To evaluate the efficacy and safety of Paracetamol 650 mg dual release tablet twice daily (PCM 650 dual release) compared to paracetamol 500mg immediate release tablet thrice daily (PCM 500 IR) in the treatment of Knee OA.
In this randomized, open label, parallel, active controlled clinical study, 250 patients of OA knee meeting inclusion criteria were randomized to receive either PCM 650 dual release two times daily or PCM 500 IR three times daily for 6 weeks. Patients were assessed at baseline, 2, 4 and 6 weeks. Primary efficacy measures were severity of pain (Visual Analogue Scale) and Knee injury and osteoarthritis outcome score (KOOS) subscale for pain at week 2, 4 and 6. Other KOOS subscales (symptoms other than pain, function in daily living, function in sport and recreation, quality of life) and patient's and physicians global assessment of therapy were included as secondary endpoints.
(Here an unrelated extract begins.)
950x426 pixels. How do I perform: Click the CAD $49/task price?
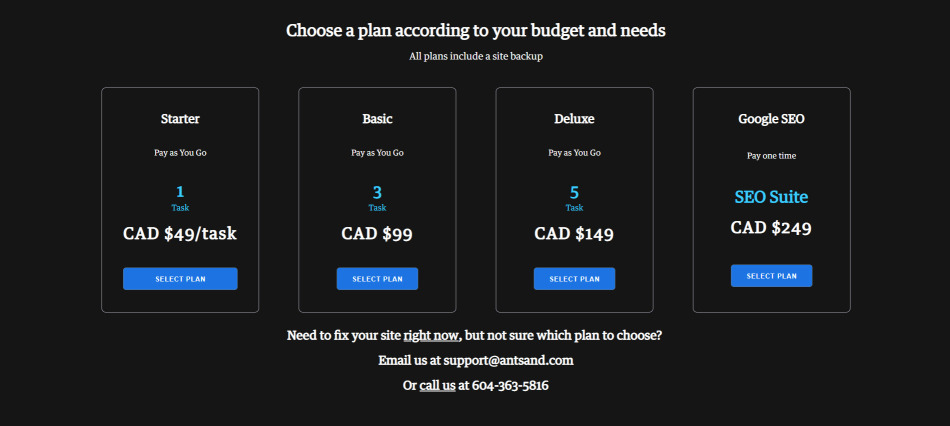pos(180,234)
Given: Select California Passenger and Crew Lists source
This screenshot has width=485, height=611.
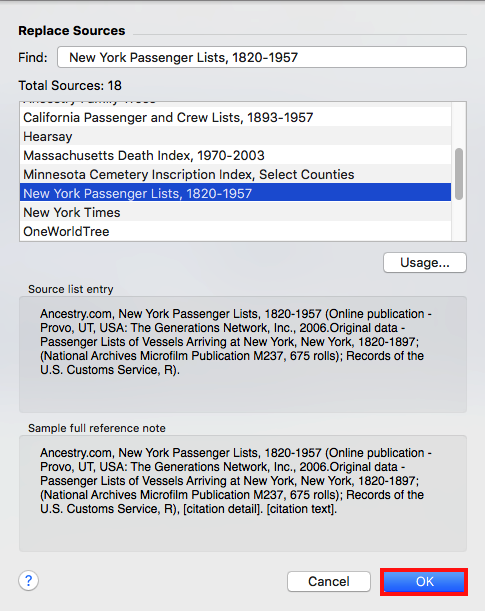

Both treatment groups showed improvement in primary endpoints at each evaluation visit. Patients receiving PCM 650 dual release showed significant improvement of pain in both primary endpoints at each study visit compared to patients receiving PCM 500 IR (p<0.001). PCM 650 dual release was significantly superior to PCM 500 IR for improvement in all KOOS subscales at each study visit (p<0.01). Less number of patients required additional rescue analgesics in PCM 650 dual release group (16% patients vs 26%, PCM 500 IR; p>0.05). Adverse effects were significantly less in PCM 650 dual release group (6% vs. 14% in PCM 500 IR; p<0.05). Patient's and physician's global assessment of therapy favoured PCM 650 dual release than PCM 500 IR (p<0.001).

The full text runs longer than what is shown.